Showing posts with label Degas. Show all posts
Showing posts with label Degas. Show all posts

Tuesday, May 19, 2015

Landscape Studies with Pastel (Day Two)


I did more work on my copy of Degas. Here is a side-by-side comparison. Oh dear, I didn't finish the chair. 

Degas' Le Bain 1886 Pastel
Copy of Degas' Le Bain

A rainy morning dictated our painting schedule. We started off with a still life. 

I learned from Linda that a heavy handed pastel painter like me can mitigate this problem/tendency by using a hatch-mark style of applying pastel, and so I tried it. My efforts along this path produced this work-in-progress still life. 

Still Life (work-in-progress) 5.17.15



I learned or rather was reminded that palette colors applied in multiple spots in a painting makes for a more harmonious outcome—spread it around!

And, as always, we were reminded that GETTING THE VALUE RIGHT is the most important first step, perhaps every step, in a painting. 

As a group we agreed on what would be the best procedure . . .

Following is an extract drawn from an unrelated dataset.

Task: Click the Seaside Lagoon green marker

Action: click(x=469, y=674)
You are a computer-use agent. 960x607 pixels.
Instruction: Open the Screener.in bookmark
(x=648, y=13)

BEFORE beginning a painting, set aside a likely palette into GROUPS: darks, mid-tones, and lights, putting your colors in their appropriate value group, and remembering that ONLY a color within the same VALUE group can be used on any spot of color—dark-for-dark, light-for-light, etc.


Sunday, May 17, 2015

Landscape Studies with Pastel (Day One)

I'm taking a weekend workshop with artist/instructor Linda Carey. Check out this Painting Perceptions link to see some of her work and on the side bar a Recent Comment by much admired BSSS artist/instructor Ron Boehmer on artistic process.

Day One: Linda asked us to duplicate a Degas pastel of our own choosing using a limited palette on toned Canson Mi-Teintes pastel paper. I'll post my effort alongside the original when I finish it--a truly humbling experience. There's nothing you can attempt artistically that is more illuminating than copying a Degas. I've heard more than once that the best way to learn pastels is to copy Degas, and the best way to learn color theory.

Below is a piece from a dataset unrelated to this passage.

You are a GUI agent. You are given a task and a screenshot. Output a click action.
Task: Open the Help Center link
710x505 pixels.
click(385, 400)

Linda introduced us to one book in particular I want to add to my shelf, Degas: The Nudes by Richard Thompson available at Amazon--lots of beautiful images.

Two new things I learned about Degas on Saturday:

  • He liked to draw the figure on tracing paper and use it in multiple drawings/paintings.
  • He sometimes started a representational figure painting and later turned it into an abstracted landscape or totally non-referential abstraction.